▶ [TASK DETAILS]
Check each line of the listing below for the string "will", then give only the number of lines where it occurs.

----

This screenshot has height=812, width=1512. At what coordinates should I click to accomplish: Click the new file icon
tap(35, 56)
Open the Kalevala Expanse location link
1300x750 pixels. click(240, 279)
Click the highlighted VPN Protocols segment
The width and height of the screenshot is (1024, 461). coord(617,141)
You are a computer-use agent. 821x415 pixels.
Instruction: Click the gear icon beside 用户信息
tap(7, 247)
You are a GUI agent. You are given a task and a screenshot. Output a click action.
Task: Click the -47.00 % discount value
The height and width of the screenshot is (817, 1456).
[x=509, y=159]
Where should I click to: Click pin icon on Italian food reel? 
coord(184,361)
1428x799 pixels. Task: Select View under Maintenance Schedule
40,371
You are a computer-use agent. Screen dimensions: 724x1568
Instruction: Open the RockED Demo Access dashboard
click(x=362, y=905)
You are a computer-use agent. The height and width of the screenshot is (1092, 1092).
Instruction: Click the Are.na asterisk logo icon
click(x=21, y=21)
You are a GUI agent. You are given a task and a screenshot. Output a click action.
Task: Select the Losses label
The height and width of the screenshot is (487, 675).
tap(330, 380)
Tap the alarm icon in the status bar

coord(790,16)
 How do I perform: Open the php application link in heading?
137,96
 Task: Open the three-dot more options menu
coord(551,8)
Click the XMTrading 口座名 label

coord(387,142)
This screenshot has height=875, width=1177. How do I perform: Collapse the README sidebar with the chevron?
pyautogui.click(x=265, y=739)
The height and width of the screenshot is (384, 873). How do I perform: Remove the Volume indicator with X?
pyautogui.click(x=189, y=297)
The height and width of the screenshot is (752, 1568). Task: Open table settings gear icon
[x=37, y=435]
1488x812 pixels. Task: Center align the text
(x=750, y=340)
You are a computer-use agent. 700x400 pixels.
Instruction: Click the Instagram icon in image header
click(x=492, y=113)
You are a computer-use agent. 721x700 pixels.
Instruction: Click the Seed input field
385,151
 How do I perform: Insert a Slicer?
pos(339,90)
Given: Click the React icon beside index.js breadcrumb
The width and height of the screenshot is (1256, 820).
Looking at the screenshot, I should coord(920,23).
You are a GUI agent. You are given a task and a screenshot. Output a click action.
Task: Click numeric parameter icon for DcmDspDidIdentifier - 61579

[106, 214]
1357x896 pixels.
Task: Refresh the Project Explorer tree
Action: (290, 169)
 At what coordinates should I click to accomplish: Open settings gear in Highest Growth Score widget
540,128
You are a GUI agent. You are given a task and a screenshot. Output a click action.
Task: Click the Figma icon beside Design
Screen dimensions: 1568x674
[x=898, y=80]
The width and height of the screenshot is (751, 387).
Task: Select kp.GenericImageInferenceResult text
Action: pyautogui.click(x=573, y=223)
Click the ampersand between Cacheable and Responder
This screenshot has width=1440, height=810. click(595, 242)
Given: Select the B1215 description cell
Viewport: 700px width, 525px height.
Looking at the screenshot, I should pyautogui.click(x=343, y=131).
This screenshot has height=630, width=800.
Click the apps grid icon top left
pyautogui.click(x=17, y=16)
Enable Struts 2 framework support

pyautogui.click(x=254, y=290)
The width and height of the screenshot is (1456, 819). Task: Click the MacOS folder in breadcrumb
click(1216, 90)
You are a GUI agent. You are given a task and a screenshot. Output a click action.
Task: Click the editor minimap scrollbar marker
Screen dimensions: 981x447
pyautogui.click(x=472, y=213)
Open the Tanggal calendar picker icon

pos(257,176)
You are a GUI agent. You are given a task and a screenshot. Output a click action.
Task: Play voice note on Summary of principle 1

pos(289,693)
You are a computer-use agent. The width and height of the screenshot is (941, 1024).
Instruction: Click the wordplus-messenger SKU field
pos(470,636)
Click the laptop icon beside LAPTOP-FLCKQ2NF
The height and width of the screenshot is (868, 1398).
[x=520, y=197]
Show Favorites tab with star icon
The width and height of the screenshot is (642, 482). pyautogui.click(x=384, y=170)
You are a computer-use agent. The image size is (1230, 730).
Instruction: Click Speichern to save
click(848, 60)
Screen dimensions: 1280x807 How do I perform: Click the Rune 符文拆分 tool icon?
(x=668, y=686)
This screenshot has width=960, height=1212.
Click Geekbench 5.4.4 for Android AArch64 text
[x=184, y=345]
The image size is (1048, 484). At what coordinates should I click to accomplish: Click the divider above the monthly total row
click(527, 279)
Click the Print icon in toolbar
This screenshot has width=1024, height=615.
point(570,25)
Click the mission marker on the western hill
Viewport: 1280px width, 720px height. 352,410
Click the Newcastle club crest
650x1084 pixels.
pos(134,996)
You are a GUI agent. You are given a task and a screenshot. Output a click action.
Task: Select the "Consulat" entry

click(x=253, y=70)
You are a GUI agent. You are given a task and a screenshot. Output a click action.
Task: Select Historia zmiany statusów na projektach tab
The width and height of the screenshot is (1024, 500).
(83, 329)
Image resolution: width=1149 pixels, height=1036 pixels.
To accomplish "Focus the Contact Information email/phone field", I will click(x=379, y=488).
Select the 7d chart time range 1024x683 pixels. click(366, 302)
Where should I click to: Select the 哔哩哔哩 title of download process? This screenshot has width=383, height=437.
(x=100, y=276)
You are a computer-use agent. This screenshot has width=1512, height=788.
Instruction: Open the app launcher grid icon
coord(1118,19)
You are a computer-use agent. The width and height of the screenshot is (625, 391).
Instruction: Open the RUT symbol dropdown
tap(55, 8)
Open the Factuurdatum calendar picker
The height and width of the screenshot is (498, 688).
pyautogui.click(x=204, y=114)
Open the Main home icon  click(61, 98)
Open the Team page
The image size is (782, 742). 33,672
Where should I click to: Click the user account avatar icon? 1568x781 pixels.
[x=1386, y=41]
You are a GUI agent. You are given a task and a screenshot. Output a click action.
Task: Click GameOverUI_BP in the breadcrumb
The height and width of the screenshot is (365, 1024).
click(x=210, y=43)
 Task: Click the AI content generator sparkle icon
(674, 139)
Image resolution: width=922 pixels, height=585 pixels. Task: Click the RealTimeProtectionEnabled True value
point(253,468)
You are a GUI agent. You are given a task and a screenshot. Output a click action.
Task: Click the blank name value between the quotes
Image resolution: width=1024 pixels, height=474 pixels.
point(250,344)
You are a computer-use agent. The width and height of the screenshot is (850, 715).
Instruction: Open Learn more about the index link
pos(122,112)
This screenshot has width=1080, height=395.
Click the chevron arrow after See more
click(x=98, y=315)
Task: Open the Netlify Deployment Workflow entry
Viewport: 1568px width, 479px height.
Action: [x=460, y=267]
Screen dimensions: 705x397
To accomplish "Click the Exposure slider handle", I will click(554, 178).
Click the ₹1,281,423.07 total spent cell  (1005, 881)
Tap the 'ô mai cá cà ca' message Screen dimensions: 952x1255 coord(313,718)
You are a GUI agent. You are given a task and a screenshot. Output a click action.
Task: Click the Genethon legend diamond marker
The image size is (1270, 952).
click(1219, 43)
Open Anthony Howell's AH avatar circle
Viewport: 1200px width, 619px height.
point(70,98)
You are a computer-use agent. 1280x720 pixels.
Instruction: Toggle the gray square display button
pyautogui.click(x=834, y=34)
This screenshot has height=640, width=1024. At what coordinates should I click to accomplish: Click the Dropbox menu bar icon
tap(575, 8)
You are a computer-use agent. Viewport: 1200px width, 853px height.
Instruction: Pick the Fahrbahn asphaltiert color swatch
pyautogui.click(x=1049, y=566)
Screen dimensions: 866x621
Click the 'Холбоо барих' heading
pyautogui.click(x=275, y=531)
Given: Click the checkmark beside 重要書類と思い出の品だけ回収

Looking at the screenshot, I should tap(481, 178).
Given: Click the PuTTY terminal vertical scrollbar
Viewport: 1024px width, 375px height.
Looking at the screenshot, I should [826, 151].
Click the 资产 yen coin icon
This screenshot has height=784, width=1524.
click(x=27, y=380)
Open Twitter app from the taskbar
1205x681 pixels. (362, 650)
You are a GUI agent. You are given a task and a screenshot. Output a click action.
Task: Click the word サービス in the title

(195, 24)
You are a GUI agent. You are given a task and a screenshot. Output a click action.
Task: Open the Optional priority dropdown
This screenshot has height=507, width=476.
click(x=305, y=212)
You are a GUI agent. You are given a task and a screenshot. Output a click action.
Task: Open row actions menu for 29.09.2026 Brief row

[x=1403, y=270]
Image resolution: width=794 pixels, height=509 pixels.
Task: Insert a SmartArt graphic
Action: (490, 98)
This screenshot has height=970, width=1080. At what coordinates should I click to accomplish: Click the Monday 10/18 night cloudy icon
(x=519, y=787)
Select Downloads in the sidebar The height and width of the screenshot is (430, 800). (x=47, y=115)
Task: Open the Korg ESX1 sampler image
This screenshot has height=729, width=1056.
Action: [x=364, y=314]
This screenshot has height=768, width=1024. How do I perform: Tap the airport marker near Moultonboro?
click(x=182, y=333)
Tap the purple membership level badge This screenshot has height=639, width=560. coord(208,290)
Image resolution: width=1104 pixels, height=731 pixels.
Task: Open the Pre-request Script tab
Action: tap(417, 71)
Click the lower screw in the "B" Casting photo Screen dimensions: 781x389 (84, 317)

----

▶ [ANSWER SPACE]
2